» Exercise details
Take from the material every line that contains the word "computer".
(Exercise input Opens)
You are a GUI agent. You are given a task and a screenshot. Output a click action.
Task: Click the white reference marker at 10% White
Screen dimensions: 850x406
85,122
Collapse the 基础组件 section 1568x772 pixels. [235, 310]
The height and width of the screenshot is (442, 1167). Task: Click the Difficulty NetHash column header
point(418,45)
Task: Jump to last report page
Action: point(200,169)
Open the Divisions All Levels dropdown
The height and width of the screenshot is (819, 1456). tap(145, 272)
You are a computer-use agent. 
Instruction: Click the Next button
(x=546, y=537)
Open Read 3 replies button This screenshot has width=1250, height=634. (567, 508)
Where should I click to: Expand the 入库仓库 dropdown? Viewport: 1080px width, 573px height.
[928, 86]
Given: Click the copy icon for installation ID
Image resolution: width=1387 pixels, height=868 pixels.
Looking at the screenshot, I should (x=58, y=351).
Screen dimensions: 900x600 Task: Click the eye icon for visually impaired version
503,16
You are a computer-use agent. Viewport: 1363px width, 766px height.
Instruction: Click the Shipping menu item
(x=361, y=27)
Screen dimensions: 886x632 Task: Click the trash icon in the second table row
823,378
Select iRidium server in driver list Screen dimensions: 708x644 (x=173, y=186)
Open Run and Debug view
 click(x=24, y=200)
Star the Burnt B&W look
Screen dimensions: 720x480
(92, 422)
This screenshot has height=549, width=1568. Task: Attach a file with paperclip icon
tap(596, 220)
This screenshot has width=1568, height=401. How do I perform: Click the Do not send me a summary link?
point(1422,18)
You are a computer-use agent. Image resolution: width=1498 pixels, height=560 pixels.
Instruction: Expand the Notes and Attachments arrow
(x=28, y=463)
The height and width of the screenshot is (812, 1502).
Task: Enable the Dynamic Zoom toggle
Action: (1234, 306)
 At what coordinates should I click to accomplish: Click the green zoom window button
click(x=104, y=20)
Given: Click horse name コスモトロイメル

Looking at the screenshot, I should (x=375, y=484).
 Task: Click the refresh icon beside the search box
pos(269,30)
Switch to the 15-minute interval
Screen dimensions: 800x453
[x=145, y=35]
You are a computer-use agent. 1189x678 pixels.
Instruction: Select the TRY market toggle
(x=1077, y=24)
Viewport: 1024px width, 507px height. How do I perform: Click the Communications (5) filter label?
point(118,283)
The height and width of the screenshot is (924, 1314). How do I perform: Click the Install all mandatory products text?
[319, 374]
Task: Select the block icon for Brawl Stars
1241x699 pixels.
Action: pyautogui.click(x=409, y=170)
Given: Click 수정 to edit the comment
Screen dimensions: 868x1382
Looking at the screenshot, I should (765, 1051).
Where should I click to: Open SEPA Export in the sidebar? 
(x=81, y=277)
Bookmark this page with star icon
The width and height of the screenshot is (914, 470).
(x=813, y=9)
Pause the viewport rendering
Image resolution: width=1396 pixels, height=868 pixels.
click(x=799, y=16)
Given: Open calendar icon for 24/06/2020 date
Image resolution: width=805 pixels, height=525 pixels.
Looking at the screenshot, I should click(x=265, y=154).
(Exercise input Closes)
» Response
You are a computer-use agent. 
You are a computer-use agent. Viewport: 1363px width, 766px height.
You are a computer-use agent. Image resolution: width=1498 pixels, height=560 pixels.
You are a computer-use agent. 1189x678 pixels.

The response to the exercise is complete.